Prompt action is the keystone for any company needing to enforce a noncompete agreement.  Even if those efforts involve an attempt to settle the matter, the company is well advised not to delay seeking emergency judicial relief that may be necessary to prevent ongoing irreparable harm.  By dual tracking enforcement efforts with settlement talks, companies can not only avoid prejudicing their legal rights, but can use the specter of an impending injunction hearing to foster an even quicker resolution of the dispute.

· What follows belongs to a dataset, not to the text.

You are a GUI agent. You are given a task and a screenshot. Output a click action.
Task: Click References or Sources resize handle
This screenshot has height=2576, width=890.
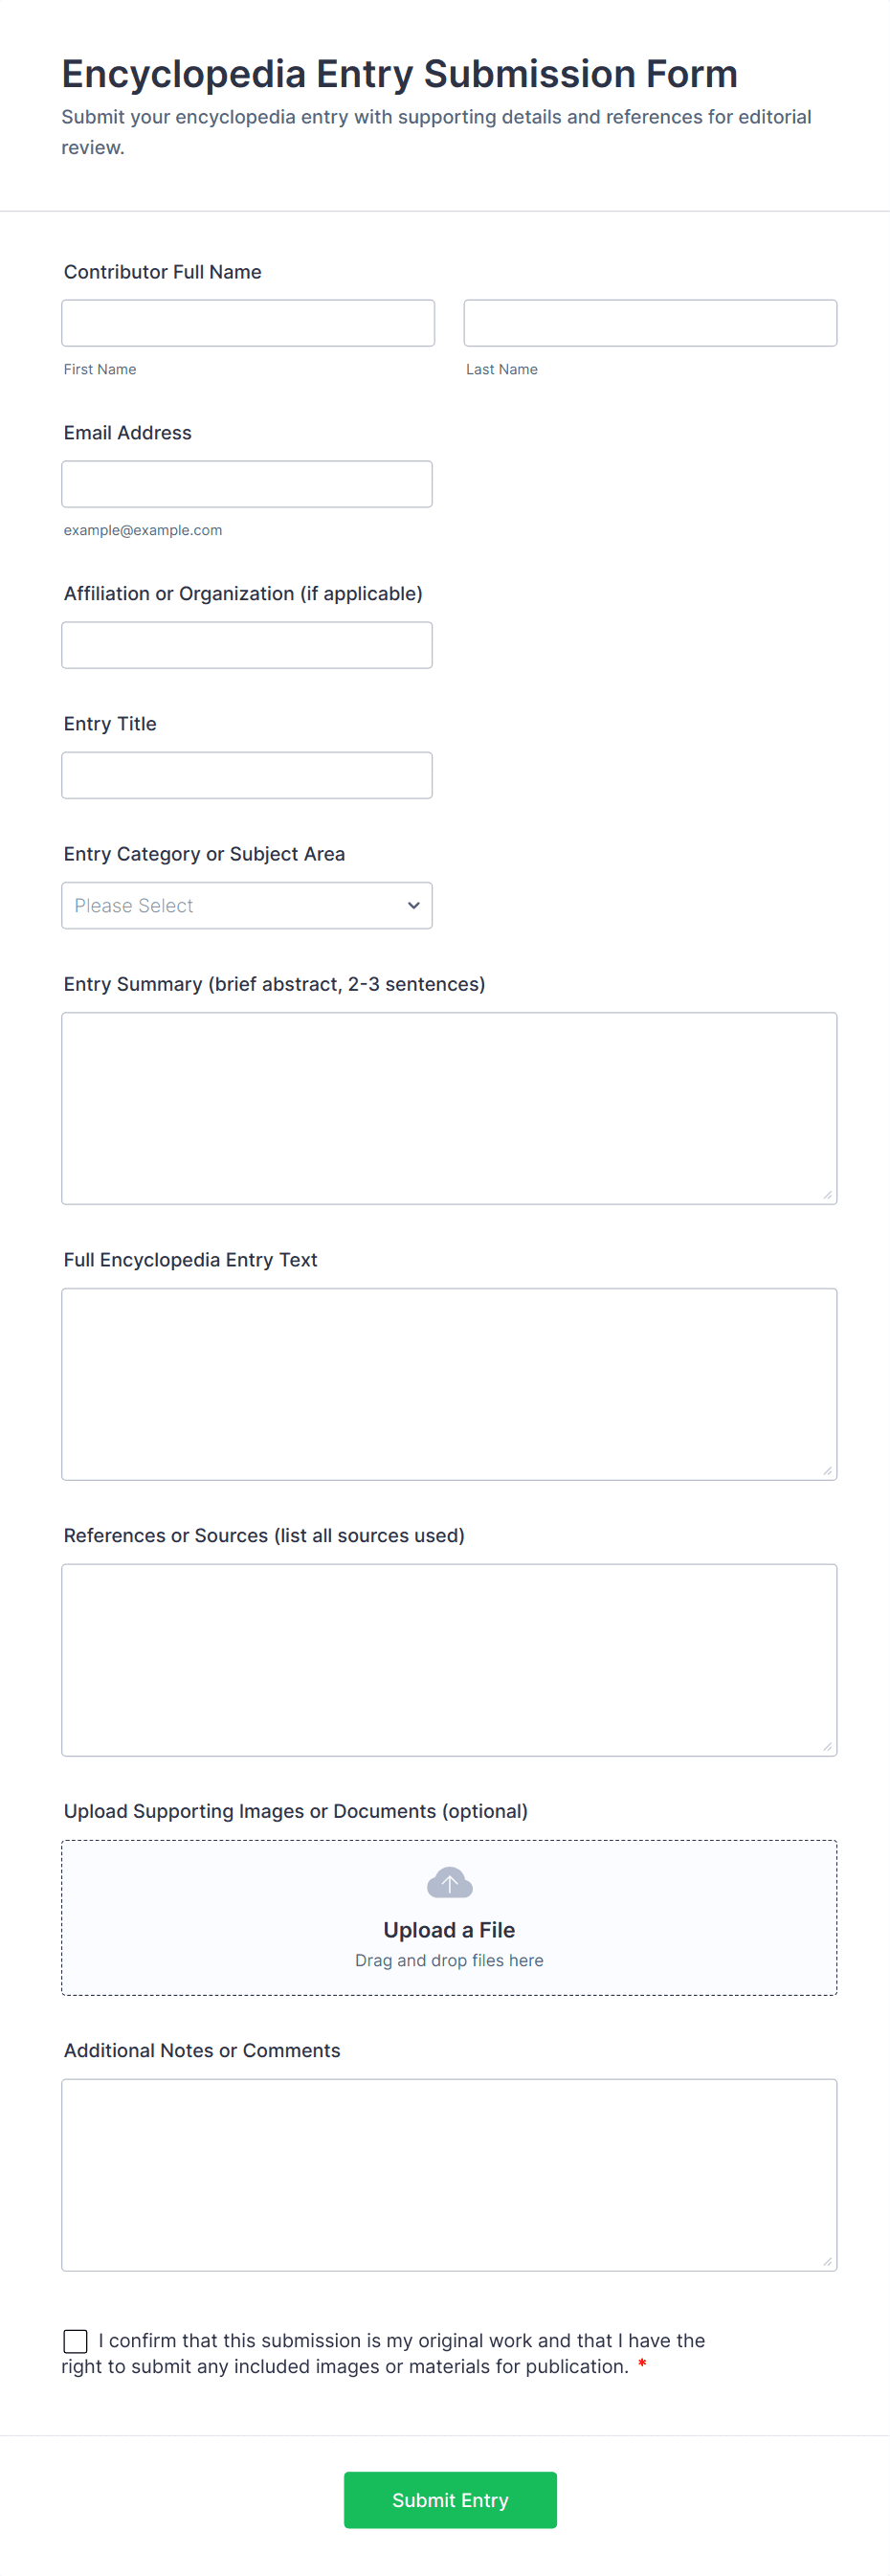(x=827, y=1746)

Employers frequently confront the problem of theft or misappropriation of trade secrets and confidential, proprietary information by departing employees. While employers have an arsenal of legal weapons at their disposal to protect their most valuable business assets, it is critical that they take proactive steps to protect against the disclosure of important business information and prevent unfair competition. From a practical standpoint, failure to implement basic security measures makes it easier for an unethical employee or competitor to misappropriate confidential business information. From a legal perspective, absent efforts to preserve the secrecy of such information and avoid unfair competition, a court is unlikely to respond favorably to an employer request for relief.Delaware

Trade Secret Protection

Delaware, like most states, has enacted the “Uniform Trade Secrets Act” providing employers with legal protection for trade secret information even in the absence of contractual agreements with employees. While many people may believe that “trade secret” status is only afforded to scientific data such as the formula for Coke, in reality, trade secret protection is available for a much broader array of information. The statutory definition for a trade secret is “information” that “derives independent economic value, actual or potential, from not being generally known to, and not being readily ascertainable by proper means, by other persons who can obtain economic value from its disclosure or use.” To be protected by the statute, the information must be “the subject of efforts that are reasonable under the circumstances to maintain its secrecy.”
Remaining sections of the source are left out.